All the above is simply background justification to suspect that muscles and not just brain should be involved in PSP.  But there’s more direct evidence, too:

  • Muscle weakness and fatigue are more common in PSP than in others of the same age.
  • Weight loss is common in PSP and occurs early in the disease course.  The same is true for both in Parkinson’s, but not as markedly.
  • Grip strength is impaired in PSP.  That could be a result of changes in the brain, but the duration of the muscle fiber contractions is prolonged in PSP, a sign of muscle dysfunction.
  • Men (but, oddly, not women) with PSP have a reduced overall muscle mass relative to others of the same age. 
  • Muscle biopsy in people with PSP shows modest evidence of the same severe change in mitochondria (called “ragged red fibers”) that occur in the genetic mitochondrial diseases of childhood.

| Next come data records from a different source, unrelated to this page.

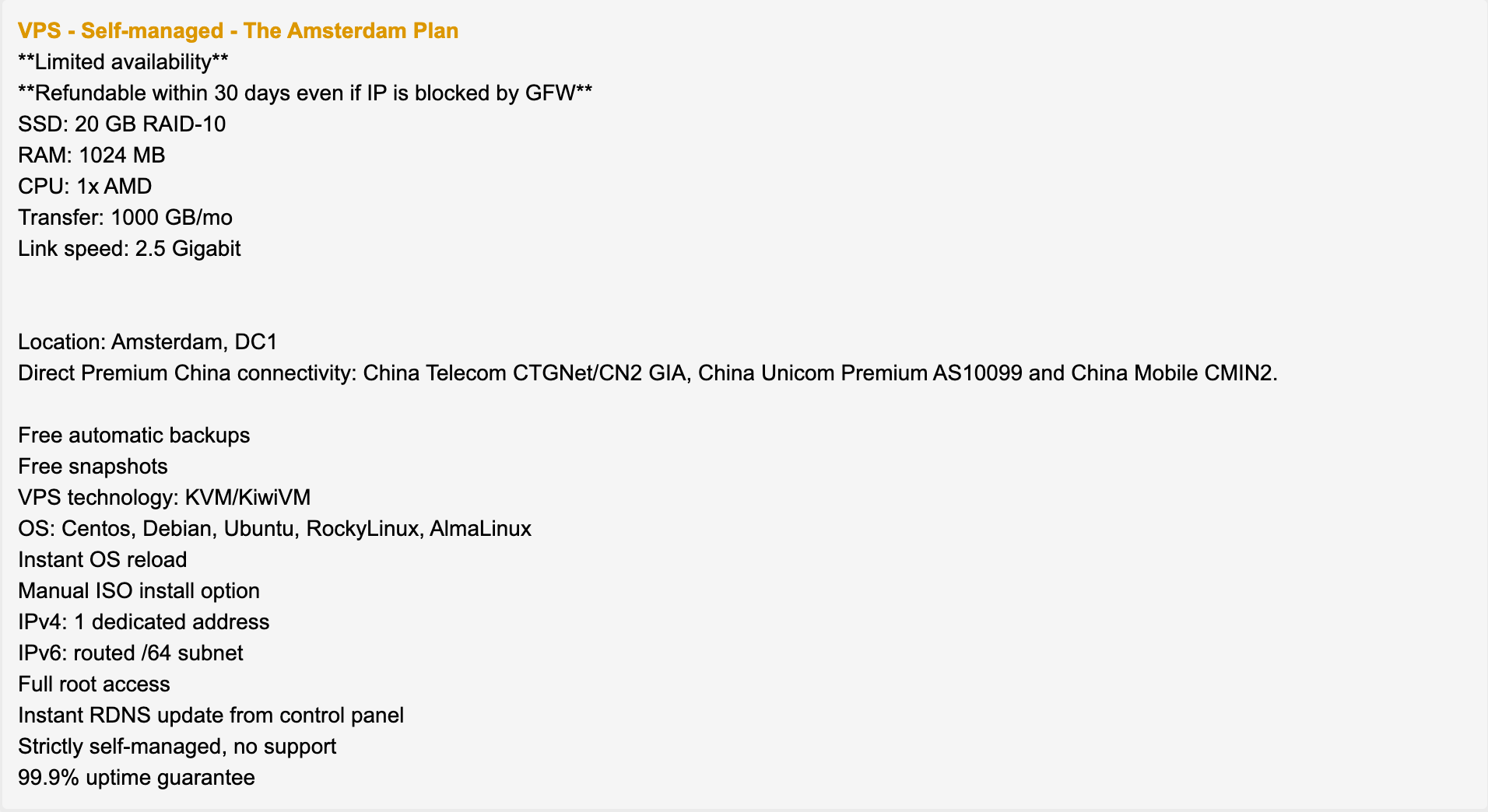
Task: Click the 'IPv6: routed /64 subnet' line
Action: point(130,653)
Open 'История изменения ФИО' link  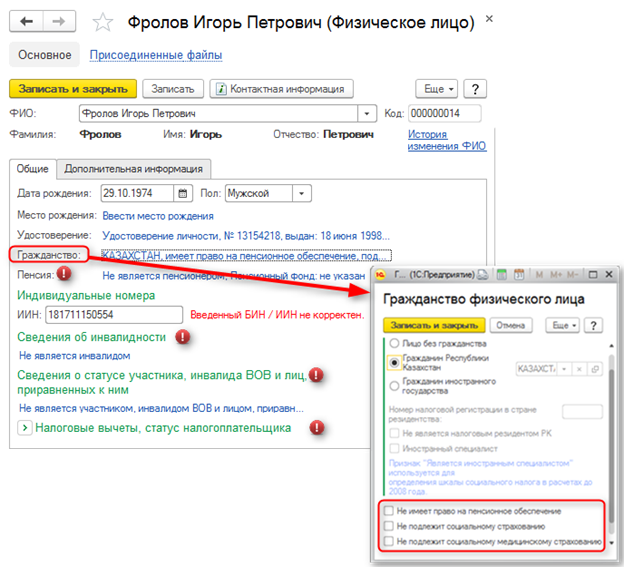tap(447, 139)
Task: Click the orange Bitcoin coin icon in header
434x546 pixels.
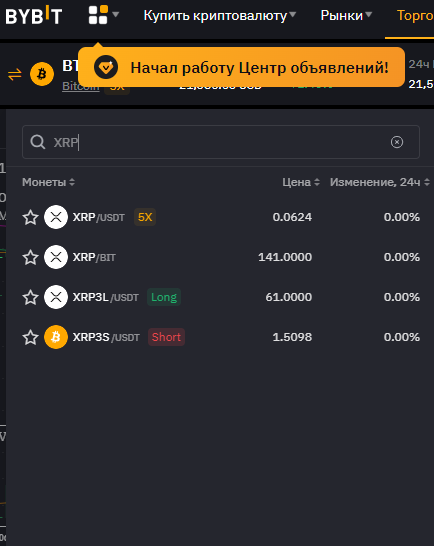Action: (42, 74)
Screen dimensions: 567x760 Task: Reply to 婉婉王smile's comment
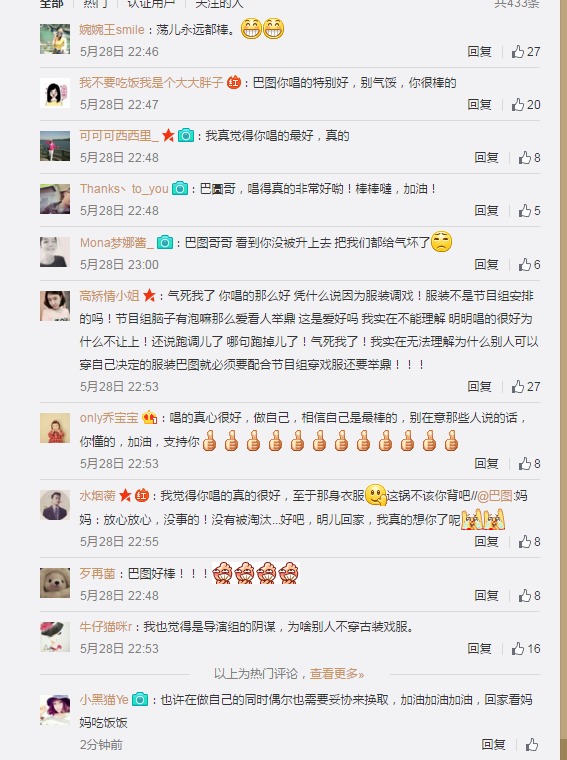tap(479, 51)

So, what’s the take-home for people with PSP? 

  • First, EXERCISE – including low-intensity muscle-building exercises.  Discuss the details first with your neurologist or physical therapist, and probably also with your primary care physician to make sure your heart and lungs are up to the task. 
  • Second, HAVE HOPE that insights into the mitochondrial role in PSP will bring new treatment or neuroprotection targeted at those cellular processes in the brain.  In fact, one such medication, called AMX-0035 (a combination of taurursodiol and sodium phenylbutyrate) will be entering a Phase 3 trial for PSP in the next few months.  The combination under the brand name “Relyvrio” was approved last year by the FDA for Lou Gehrig disease, where there’s a similar mitochondrial problem, so I have very high hopes that the same will happen for PSP.